The best subscription billing solution fits both your current setup and your next stage of growth.
Your pricing model should guide your billing software choice. A flat subscription plan needs a different setup than pay-as-you-go, prepaid credits, hybrid pricing, or custom enterprise contracts.
Make sure the SaaS billing software supports your pricing model without requiring a billing rebuild.
Look at how it manages free trials, coupons, add-ons, seat changes, upgrades, downgrades, annual contracts, and overages.
For usage-based pricing, review how the billing platform tracks usage events and turns them into accurate invoices.
Billing does not work alone. It touches your product, customer relationship management (CRM) software, accounting system, payment processor, and data warehouse.
Choose a SaaS billing platform that connects with your existing tech stack through native integrations, APIs, or webhooks.
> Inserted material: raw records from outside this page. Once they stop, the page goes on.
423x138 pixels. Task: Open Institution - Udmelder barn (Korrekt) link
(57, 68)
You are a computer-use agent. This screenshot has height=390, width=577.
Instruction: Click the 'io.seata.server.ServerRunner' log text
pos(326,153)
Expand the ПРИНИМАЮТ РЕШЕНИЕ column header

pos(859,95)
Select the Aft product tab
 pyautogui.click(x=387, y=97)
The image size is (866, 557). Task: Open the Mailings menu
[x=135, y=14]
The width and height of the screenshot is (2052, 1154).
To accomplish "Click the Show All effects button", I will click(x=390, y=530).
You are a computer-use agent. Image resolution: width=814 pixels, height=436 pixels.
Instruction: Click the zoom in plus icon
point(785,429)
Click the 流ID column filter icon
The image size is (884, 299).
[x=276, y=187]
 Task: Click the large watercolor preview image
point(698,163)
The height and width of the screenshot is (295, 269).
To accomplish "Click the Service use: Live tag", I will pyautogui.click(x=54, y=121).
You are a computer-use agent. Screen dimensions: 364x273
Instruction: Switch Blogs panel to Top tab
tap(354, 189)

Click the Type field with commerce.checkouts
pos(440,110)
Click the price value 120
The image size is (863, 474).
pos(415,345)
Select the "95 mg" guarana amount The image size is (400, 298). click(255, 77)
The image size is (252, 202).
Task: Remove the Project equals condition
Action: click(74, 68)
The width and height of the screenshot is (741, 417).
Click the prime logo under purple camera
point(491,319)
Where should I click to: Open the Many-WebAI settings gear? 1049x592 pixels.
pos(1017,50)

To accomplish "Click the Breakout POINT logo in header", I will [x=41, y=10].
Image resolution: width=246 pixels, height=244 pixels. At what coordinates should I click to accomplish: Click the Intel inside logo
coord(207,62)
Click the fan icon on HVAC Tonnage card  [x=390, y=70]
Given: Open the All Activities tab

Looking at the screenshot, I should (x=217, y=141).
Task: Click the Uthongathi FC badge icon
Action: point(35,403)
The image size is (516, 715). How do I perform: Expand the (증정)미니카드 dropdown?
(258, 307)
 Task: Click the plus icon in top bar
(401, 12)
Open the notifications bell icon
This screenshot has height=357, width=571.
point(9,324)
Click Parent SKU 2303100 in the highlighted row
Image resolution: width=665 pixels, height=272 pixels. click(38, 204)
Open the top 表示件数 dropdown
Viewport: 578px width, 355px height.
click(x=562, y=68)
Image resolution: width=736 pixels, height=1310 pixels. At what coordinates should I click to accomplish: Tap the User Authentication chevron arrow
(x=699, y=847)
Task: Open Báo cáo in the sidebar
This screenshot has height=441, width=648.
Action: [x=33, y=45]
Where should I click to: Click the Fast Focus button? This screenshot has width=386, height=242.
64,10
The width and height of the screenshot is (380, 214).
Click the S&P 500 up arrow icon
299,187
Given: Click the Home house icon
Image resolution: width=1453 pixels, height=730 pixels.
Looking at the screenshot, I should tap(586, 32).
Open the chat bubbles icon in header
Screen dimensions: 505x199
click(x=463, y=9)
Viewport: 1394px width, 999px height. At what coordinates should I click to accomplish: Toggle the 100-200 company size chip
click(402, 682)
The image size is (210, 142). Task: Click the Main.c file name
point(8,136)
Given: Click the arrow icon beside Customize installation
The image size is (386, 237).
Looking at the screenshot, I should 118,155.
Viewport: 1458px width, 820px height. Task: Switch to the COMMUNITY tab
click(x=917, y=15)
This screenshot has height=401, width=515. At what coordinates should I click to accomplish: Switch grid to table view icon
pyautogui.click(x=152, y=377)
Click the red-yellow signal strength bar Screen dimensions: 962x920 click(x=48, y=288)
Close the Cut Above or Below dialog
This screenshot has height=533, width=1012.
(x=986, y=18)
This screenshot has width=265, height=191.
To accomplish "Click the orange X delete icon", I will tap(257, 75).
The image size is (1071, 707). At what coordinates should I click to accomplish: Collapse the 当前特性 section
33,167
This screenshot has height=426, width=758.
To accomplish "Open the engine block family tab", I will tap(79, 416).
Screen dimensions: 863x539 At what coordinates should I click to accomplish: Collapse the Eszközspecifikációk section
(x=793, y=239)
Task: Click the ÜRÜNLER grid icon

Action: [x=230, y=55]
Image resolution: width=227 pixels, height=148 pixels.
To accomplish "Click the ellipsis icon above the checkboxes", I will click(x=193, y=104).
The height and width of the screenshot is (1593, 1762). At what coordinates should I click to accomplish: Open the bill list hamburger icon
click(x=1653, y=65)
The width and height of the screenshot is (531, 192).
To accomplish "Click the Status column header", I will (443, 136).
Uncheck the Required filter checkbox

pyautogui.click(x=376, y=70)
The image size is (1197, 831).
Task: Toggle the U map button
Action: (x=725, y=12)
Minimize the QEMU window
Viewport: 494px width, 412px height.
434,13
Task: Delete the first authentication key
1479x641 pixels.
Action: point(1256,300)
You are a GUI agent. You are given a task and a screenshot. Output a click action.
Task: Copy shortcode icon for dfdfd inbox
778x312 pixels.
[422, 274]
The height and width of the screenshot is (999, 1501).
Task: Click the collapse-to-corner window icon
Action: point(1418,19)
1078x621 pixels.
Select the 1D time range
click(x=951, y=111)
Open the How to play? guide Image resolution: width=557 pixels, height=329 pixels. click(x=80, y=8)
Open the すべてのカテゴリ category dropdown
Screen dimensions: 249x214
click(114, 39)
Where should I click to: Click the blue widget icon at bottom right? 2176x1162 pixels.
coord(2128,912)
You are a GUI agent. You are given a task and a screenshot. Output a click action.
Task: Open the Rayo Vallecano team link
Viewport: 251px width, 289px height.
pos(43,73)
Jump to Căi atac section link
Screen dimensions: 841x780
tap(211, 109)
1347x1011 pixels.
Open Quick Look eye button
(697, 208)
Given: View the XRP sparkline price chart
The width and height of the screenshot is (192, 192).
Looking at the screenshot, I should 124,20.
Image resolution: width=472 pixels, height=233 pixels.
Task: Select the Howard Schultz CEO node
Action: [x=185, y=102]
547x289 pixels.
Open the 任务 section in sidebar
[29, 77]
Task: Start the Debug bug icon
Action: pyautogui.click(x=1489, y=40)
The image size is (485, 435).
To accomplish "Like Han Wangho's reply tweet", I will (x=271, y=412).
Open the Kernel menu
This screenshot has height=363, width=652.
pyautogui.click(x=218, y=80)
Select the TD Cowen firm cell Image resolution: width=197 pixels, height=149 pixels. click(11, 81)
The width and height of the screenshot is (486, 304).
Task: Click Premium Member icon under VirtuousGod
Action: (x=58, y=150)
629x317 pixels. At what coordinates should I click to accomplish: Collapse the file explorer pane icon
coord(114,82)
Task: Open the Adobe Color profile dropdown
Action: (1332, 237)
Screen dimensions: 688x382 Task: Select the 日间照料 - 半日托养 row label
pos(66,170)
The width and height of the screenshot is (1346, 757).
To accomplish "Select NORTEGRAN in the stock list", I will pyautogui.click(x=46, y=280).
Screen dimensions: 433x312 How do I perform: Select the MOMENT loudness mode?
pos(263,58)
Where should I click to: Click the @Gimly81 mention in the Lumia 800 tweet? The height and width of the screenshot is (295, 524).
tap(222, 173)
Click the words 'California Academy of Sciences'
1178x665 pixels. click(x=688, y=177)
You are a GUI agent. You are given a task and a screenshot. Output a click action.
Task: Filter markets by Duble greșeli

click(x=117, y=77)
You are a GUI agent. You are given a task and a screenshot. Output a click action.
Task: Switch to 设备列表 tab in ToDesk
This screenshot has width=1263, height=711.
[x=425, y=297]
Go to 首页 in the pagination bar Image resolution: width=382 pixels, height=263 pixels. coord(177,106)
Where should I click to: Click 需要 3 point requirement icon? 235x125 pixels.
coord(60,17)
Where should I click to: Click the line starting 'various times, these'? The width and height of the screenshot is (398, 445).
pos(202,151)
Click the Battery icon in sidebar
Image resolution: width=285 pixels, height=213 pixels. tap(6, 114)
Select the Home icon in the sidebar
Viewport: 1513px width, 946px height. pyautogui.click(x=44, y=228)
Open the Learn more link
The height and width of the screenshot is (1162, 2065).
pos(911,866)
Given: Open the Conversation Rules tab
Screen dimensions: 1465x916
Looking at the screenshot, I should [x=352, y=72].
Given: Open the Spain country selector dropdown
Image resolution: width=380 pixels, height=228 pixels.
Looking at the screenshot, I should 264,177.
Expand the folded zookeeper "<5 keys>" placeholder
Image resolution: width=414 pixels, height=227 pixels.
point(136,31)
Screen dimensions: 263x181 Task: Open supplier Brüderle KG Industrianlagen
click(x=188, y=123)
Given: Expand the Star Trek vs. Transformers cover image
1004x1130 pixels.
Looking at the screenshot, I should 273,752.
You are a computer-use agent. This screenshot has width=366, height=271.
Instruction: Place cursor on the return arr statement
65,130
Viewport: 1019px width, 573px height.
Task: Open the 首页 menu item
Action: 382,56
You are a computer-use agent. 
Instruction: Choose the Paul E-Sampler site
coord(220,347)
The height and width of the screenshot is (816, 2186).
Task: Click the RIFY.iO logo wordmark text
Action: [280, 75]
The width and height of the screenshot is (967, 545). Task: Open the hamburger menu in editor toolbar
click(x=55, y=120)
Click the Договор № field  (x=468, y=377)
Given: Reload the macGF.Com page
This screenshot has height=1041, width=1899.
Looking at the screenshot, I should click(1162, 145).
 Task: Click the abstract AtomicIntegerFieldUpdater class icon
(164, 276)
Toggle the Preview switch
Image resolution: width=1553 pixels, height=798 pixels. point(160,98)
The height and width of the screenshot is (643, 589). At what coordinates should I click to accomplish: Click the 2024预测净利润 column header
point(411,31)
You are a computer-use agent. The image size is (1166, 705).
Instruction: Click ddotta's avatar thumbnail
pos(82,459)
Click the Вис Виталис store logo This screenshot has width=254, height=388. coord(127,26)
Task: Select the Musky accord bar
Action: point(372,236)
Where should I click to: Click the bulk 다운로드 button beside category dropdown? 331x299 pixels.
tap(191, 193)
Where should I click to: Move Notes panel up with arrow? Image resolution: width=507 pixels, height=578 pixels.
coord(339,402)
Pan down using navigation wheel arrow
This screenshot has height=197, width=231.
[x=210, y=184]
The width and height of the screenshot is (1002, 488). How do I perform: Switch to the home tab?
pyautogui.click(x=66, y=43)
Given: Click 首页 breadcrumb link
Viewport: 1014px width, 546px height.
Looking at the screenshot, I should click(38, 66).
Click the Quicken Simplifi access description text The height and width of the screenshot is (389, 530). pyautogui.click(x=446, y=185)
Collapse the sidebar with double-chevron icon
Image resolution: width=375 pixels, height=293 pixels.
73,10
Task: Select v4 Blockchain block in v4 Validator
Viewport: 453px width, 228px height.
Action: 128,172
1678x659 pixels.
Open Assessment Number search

A poor integration fit can create duplicate work. Teams may need to copy billing data into spreadsheets, update customer records manually, or fix mismatched reports.
You should also check who will own the billing setup. Some platforms need more engineering support. Others give finance and operations teams more control. The right fit should match your internal team structure.
Every SaaS billing software charges differently. Some offer a flat monthly rate, while others take a percentage of your billing volume.
However, do not compare SaaS billing platforms by base price alone. Consider payment fees, revenue share, setup fees, support fees, and add-on costs.
A billing solution charging 5% might cost less than a tool that takes a 1% cut if it eliminates hiring specialists.
Take advantage of free trials and demos to test how the billing platform works.
Set up different pricing models, create trials, manage subscriptions, and generate reports. Check if the interface is easy and intuitive to use.
You should also consider your go-to-market strategy. For product-led growth, focus on the customer checkout and billing portal. For sales-led motions, test custom contracts and manual pricing adjustments.
Schematic helps modern SaaS and AI companies ship pricing and packaging as fast as the product. It works by decoupling billing logic from application code.
Developers implement monetization once by using a single entitlement check per feature. That enables GTM teams to control pricing, packaging, and entitlements without code changes.

Schematic, built on Stripe, serves as the system of record for your product catalog. Stripe continues to own the billing infrastructure.
What Schematic does is turn Stripe billing state into application behavior. It enforces and evaluates access in-product at runtime.
Engineers stop writing billing code and maintaining complex entitlement systems. Product teams can iterate on packaging, limits, and enforcement.
Top examples of SaaS billing solutions include Schematic, Metronome, Chargebee, Recurly, Lago, Maxio, and Zuora. Each tool serves a different use case.
SaaS billing is the process of charging customers for access to a Software-as-a-Service product. It can include monthly plans, annual contracts, seat-based pricing, usage-based charges, trials, or custom contracts.
SaaS billing platforms reduce churn by automatically retrying failed payments, sending payment reminders, and handling subscription lifecycle changes without manual intervention.